By: John Cutts, www.realestateproarticles.com
Hispanic Americans and African Americans are experiencing the brunt of the economic recession as indicated by the growing unemployment rate and foreclosed homes in states that are densely populated by minorities.
On the case of higher mortgage defaults and foreclosed homes, experts blamed banking requirements under the Community Redevelopment Act (CRA) which resulted to poor lending practices and underwriting standards.
With unemployment in this country on the rise, compounded with mortgage defaults and a restrictive foreclosure time table, minority borrowers have become the poster children of the current foreclosure crisis.
This growing number of foreclosed homes is especially evident in minority communities of Arizona, California and Nevada.
These states have experienced the most severe slump in home prices, and they carry the most number of Hispanic American families compared to other states in the country.
It has been the usual practice of banks to target first-time homebuyer minorities who were eager to invest in properties in the hope of joining the middle class. Hispanic Americans and African Americans were the favorites of banks such as Bank of America to convince to deposit in a category where only about 2 percent of the community used traditional banking institutions for saving and checking accounts.
The minorities were enticed by banks by offering preferred CRA programs. The law allowed banking institutions to lower entry requirements.
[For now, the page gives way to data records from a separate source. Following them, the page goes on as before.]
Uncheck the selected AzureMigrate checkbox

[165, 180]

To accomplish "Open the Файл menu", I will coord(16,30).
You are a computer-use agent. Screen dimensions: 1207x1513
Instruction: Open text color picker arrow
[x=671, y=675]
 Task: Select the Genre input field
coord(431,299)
This was followed by the issuance of a slew of subprime loans to minorities who had a limited understanding of risks involved in adjustable loan, in part because of the language barrier.
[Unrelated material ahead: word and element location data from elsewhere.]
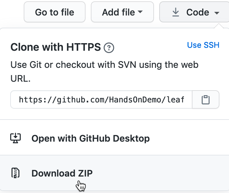This screenshot has width=229, height=193.
Task: Click the question mark help icon
Action: tap(109, 48)
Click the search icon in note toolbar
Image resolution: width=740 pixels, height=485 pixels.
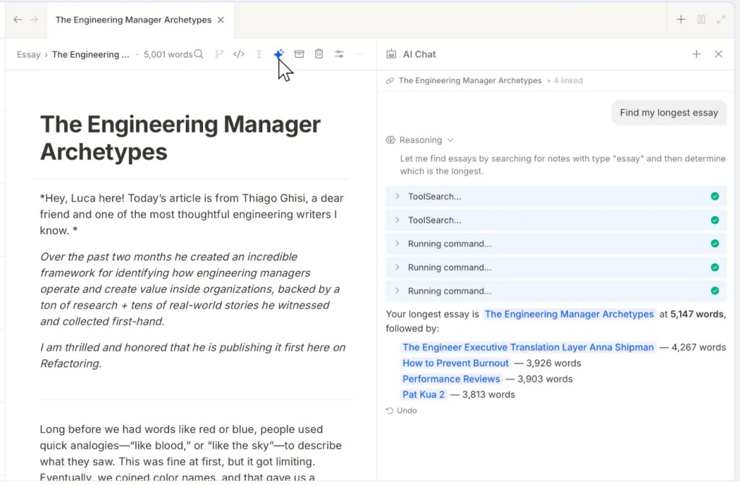pos(199,54)
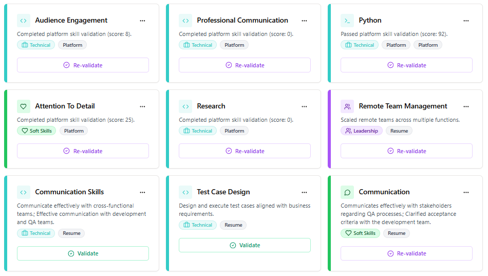Re-validate the Python skill

pyautogui.click(x=406, y=65)
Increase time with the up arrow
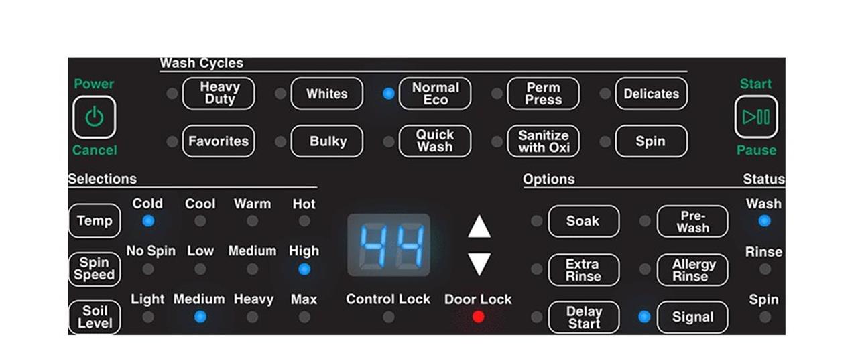The image size is (858, 355). tap(479, 226)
A series of well-documented events led, of course, to the crash of subprime loans resulting in more and more foreclosed homes in ethnic communities.
Another factor being blamed for the rising number of foreclosed homes is the foreclosure laws’ timing requirement. The traditional foreclosure process requires not less than 90 days from the issuance of notice of mortgage default to the listing and sale of distressed properties.
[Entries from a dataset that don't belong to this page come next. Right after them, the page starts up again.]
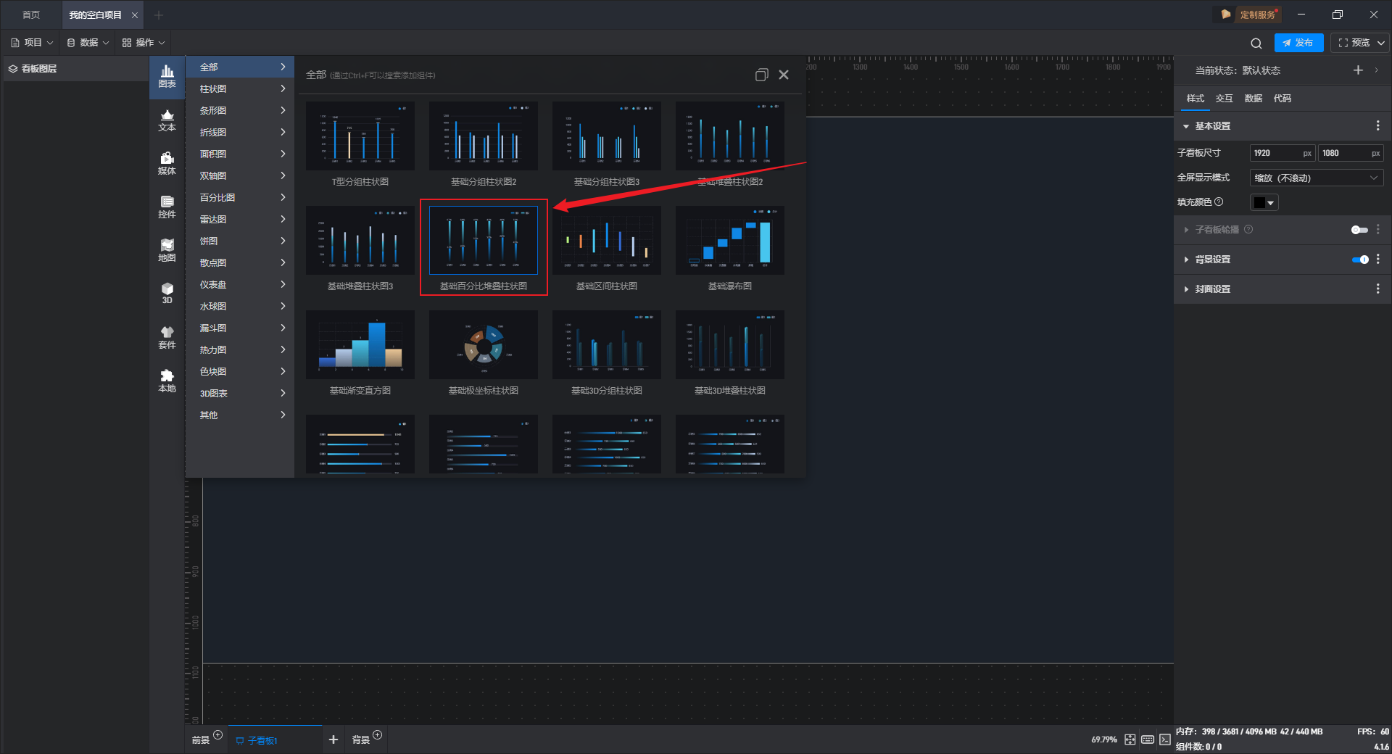Open the 项目 menu dropdown
The image size is (1392, 754).
click(x=32, y=43)
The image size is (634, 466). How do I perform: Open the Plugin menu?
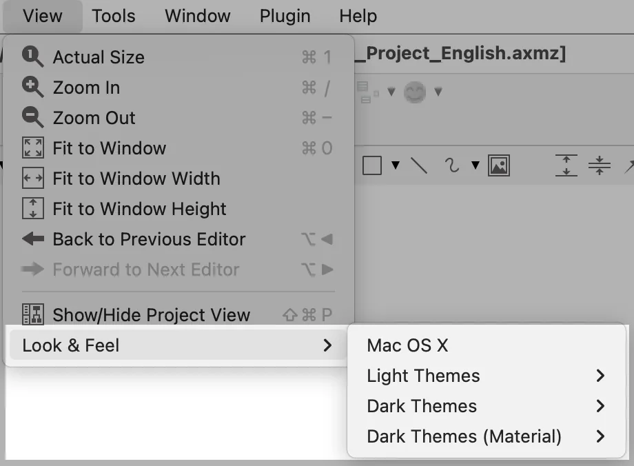tap(285, 16)
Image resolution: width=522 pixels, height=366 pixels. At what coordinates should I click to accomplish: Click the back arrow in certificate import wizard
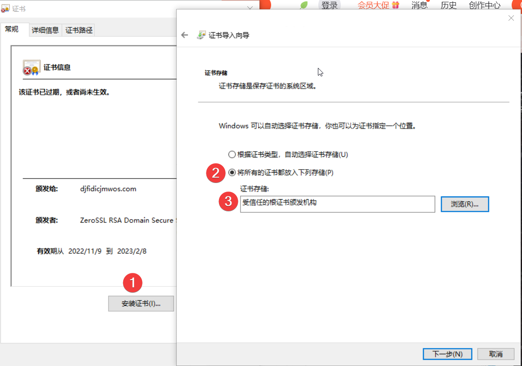pos(184,35)
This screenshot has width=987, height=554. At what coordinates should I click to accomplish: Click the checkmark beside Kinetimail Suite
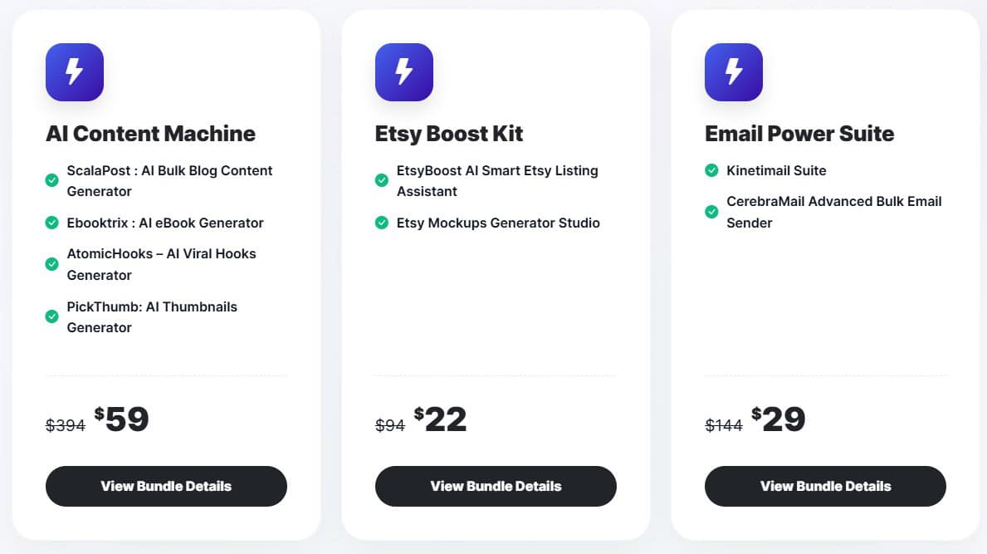click(x=711, y=170)
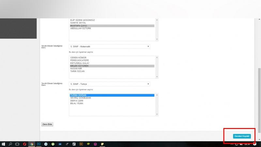Image resolution: width=261 pixels, height=147 pixels.
Task: Open Task View from the taskbar
Action: click(x=17, y=144)
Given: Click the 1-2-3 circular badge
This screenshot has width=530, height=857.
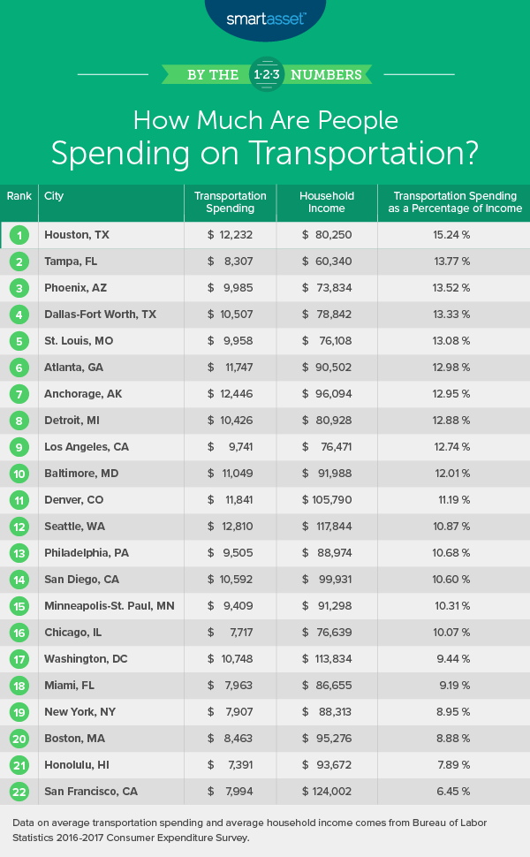Looking at the screenshot, I should (265, 74).
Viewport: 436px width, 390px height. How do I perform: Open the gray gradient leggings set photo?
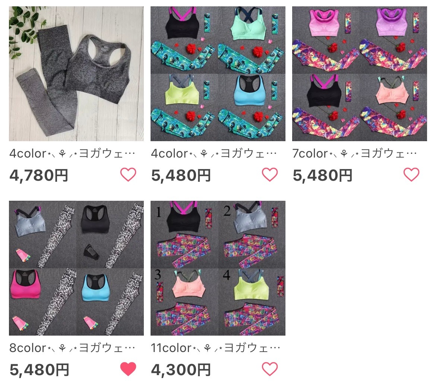pyautogui.click(x=76, y=74)
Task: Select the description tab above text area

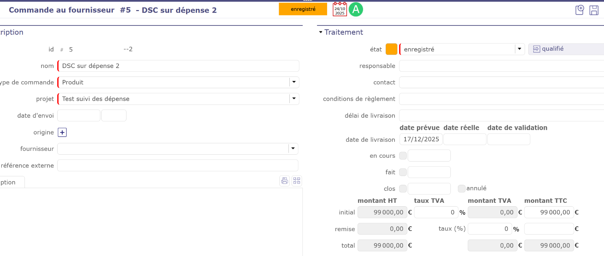Action: [x=9, y=182]
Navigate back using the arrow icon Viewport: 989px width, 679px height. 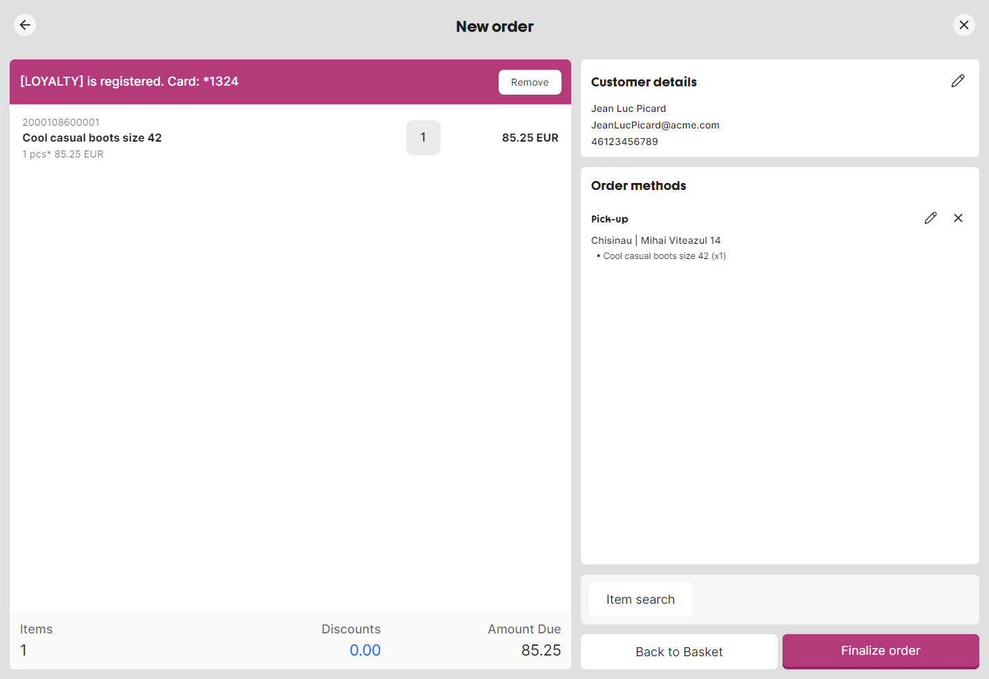pos(25,25)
Distressed homeowners are given a grace period from 60 to 90 days to allow them to restore their loans before proceedings for foreclosure can commence.
Meanwhile, experts seem to agree that foreclosure rates will continue to soar in the coming months as more and more jobs are being lost. The result will be an increasing number of distressed homeowners who have lost the ability to refinance their home loans or even meet their monthly mortgage payments, for that matter.
And sadly, a great number of Hispanic Americans and African Americans are still expected to be added to the growing list of foreclosure victims.